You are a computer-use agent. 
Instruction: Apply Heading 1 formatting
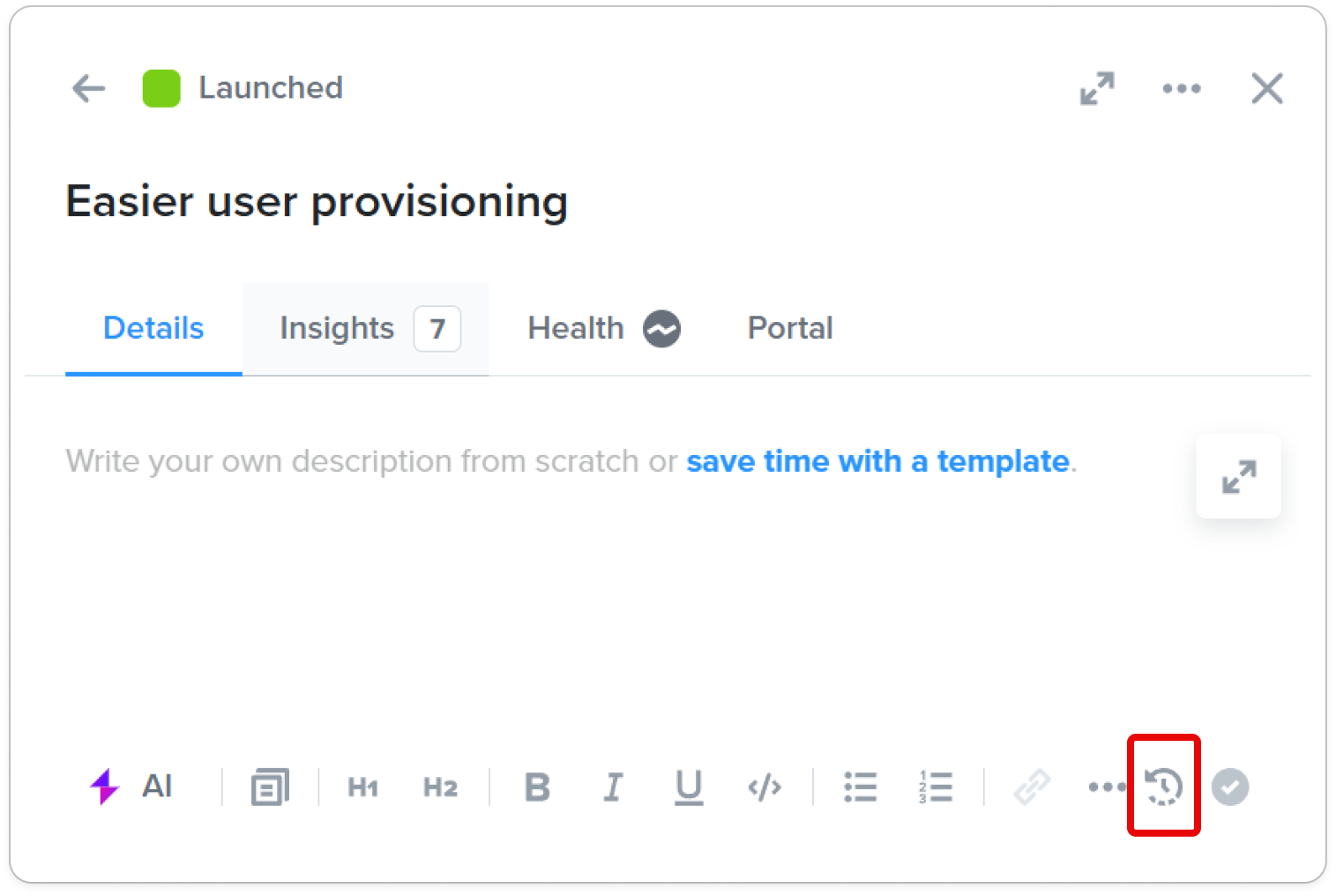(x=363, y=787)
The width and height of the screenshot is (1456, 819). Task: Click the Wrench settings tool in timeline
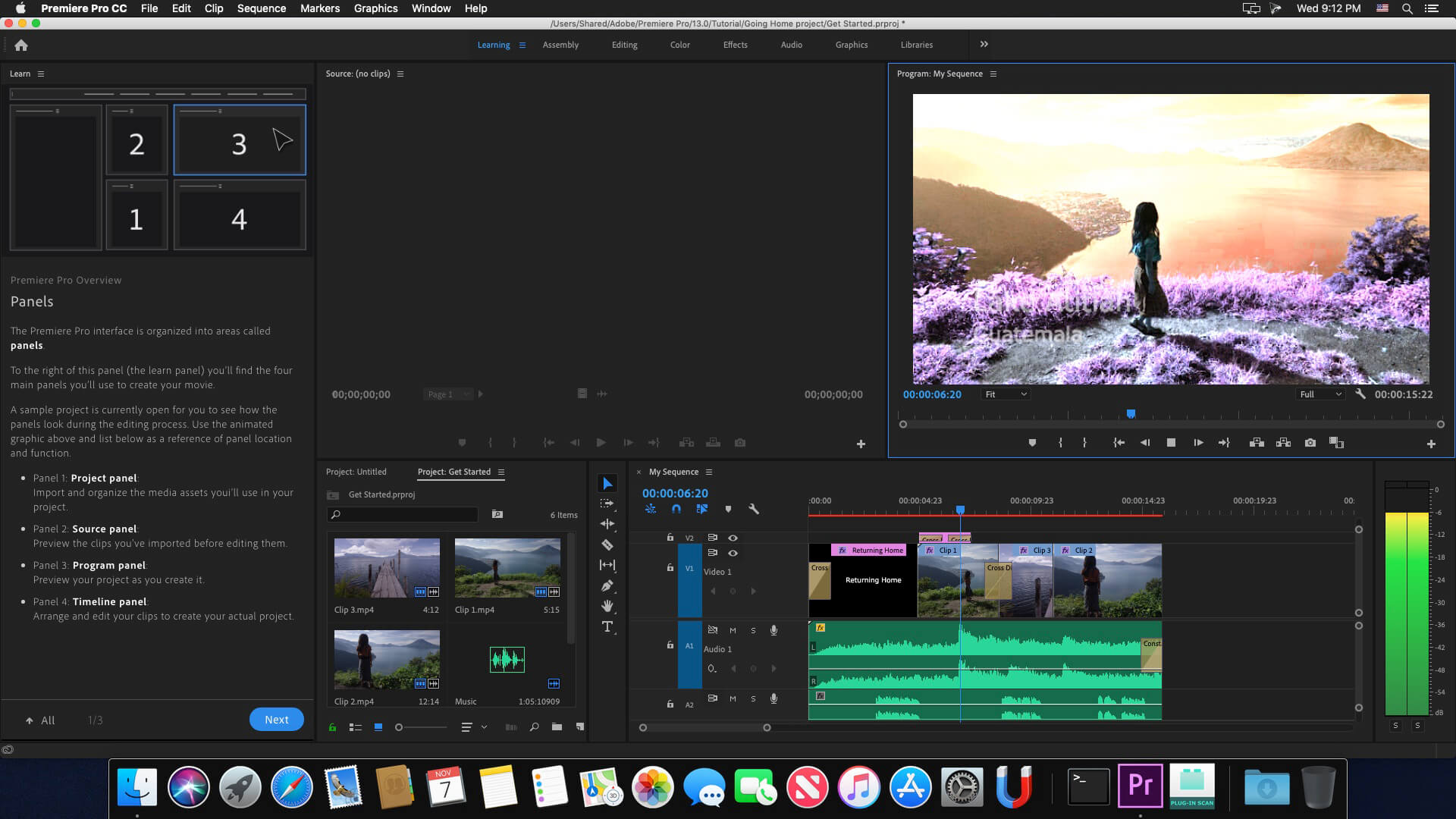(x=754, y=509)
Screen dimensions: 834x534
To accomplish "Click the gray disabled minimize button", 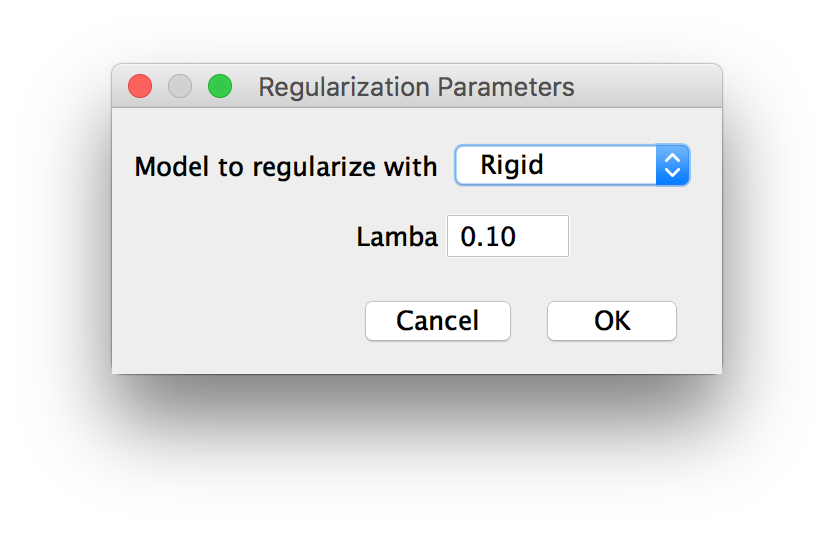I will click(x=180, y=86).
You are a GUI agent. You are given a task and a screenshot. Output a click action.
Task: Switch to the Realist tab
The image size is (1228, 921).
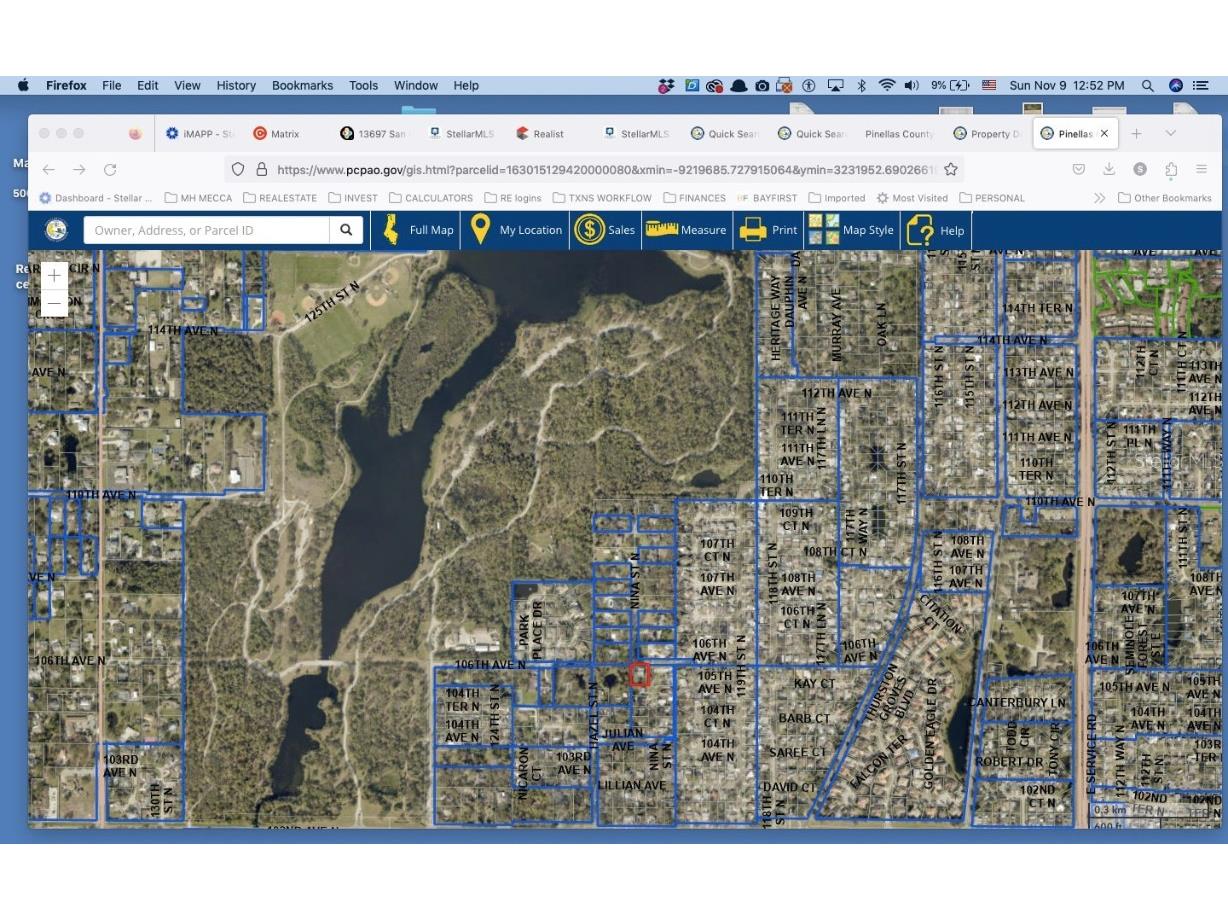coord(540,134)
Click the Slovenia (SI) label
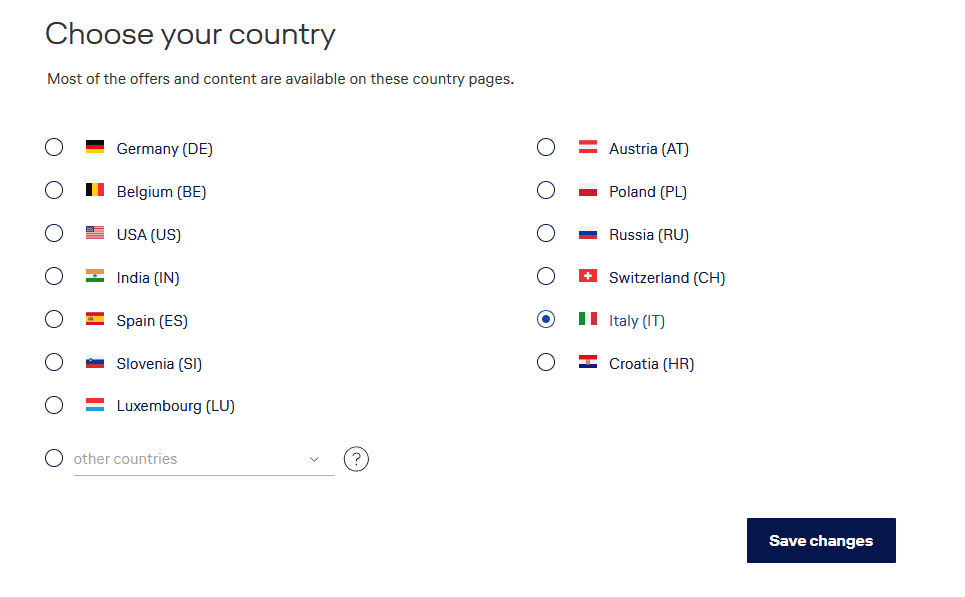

++++

Task details |
Say how many lines above contain the string "agent", writing only the number.

Written response |
2